(Items from a data source)
..........
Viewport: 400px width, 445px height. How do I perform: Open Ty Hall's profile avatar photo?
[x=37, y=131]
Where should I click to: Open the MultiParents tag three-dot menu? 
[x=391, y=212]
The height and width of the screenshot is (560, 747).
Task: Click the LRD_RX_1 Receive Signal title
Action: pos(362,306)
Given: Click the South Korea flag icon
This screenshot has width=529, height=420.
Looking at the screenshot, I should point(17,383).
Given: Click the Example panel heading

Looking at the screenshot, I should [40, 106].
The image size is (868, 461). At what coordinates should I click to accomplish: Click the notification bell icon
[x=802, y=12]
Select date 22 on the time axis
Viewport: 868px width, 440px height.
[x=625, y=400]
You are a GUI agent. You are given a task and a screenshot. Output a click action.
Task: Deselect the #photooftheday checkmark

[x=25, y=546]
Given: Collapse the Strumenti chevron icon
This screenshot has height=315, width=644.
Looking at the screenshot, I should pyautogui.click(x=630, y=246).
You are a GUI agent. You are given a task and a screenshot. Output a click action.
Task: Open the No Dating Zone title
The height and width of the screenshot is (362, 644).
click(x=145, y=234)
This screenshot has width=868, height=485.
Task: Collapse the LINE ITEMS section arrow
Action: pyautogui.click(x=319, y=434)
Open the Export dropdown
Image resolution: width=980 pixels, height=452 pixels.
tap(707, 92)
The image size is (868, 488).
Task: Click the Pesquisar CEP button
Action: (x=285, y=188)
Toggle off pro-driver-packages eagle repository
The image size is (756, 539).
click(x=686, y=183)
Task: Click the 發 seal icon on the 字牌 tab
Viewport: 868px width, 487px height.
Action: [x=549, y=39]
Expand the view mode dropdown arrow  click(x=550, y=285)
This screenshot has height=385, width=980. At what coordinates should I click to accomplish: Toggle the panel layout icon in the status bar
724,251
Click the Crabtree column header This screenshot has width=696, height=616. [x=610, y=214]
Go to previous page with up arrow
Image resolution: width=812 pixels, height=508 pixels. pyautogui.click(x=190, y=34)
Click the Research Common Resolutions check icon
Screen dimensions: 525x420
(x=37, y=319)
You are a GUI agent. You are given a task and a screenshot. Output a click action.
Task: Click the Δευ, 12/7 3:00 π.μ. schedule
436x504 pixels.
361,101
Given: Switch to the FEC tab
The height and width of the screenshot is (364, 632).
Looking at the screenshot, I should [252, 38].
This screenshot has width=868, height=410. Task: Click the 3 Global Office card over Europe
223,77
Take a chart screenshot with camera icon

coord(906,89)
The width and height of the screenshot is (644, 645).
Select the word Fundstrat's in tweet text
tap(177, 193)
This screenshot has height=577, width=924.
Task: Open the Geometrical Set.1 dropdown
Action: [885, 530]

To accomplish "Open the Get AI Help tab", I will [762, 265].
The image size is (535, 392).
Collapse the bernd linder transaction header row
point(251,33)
..........
• **PROBLEM STATEMENT**: Word for word, repeat the line holding "Given: Switch to the FEC tab" and all lines after it through the end of the entries above.

• **TASK RESPONSE**:
Given: Switch to the FEC tab
The height and width of the screenshot is (364, 632).
Looking at the screenshot, I should [252, 38].
This screenshot has width=868, height=410. Task: Click the 3 Global Office card over Europe
223,77
Take a chart screenshot with camera icon

coord(906,89)
The width and height of the screenshot is (644, 645).
Select the word Fundstrat's in tweet text
tap(177, 193)
This screenshot has height=577, width=924.
Task: Open the Geometrical Set.1 dropdown
Action: [885, 530]

To accomplish "Open the Get AI Help tab", I will [762, 265].
The image size is (535, 392).
Collapse the bernd linder transaction header row
point(251,33)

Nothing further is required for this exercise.